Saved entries
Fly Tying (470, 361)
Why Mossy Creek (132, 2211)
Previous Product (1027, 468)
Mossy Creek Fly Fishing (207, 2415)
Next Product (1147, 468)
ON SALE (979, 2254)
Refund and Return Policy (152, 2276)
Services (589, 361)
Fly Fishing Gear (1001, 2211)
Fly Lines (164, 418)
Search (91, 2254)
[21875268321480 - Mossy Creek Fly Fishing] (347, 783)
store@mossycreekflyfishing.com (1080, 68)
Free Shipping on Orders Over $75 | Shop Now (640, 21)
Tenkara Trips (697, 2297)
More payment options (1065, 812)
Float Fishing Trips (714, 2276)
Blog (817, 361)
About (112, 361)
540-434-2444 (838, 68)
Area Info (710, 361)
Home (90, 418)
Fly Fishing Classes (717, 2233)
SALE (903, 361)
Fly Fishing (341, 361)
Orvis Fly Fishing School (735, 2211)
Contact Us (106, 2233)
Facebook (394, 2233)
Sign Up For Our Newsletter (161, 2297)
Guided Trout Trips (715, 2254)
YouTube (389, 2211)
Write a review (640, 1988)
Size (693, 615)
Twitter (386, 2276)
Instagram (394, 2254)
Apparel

**THE PROBLEM**
When you retype the entries above, keep every line identical to the source.

**SOLUTION FOR THIS PROBLEM**
Fly Tying (470, 361)
Why Mossy Creek (132, 2211)
Previous Product (1027, 468)
Mossy Creek Fly Fishing (207, 2415)
Next Product (1147, 468)
ON SALE (979, 2254)
Refund and Return Policy (152, 2276)
Services (589, 361)
Fly Fishing Gear (1001, 2211)
Fly Lines (164, 418)
Search (91, 2254)
[21875268321480 - Mossy Creek Fly Fishing] (347, 783)
store@mossycreekflyfishing.com (1080, 68)
Free Shipping on Orders Over $75 | Shop Now (640, 21)
Tenkara Trips (697, 2297)
More payment options (1065, 812)
Float Fishing Trips (714, 2276)
Blog (817, 361)
About (112, 361)
540-434-2444 (838, 68)
Area Info (710, 361)
Home (90, 418)
Fly Fishing Classes (717, 2233)
SALE (903, 361)
Fly Fishing (341, 361)
Orvis Fly Fishing School (735, 2211)
Contact Us (106, 2233)
Facebook (394, 2233)
Sign Up For Our Newsletter (161, 2297)
Guided Trout Trips (715, 2254)
YouTube (389, 2211)
Write a review (640, 1988)
Size (693, 615)
Twitter (386, 2276)
Instagram (394, 2254)
Apparel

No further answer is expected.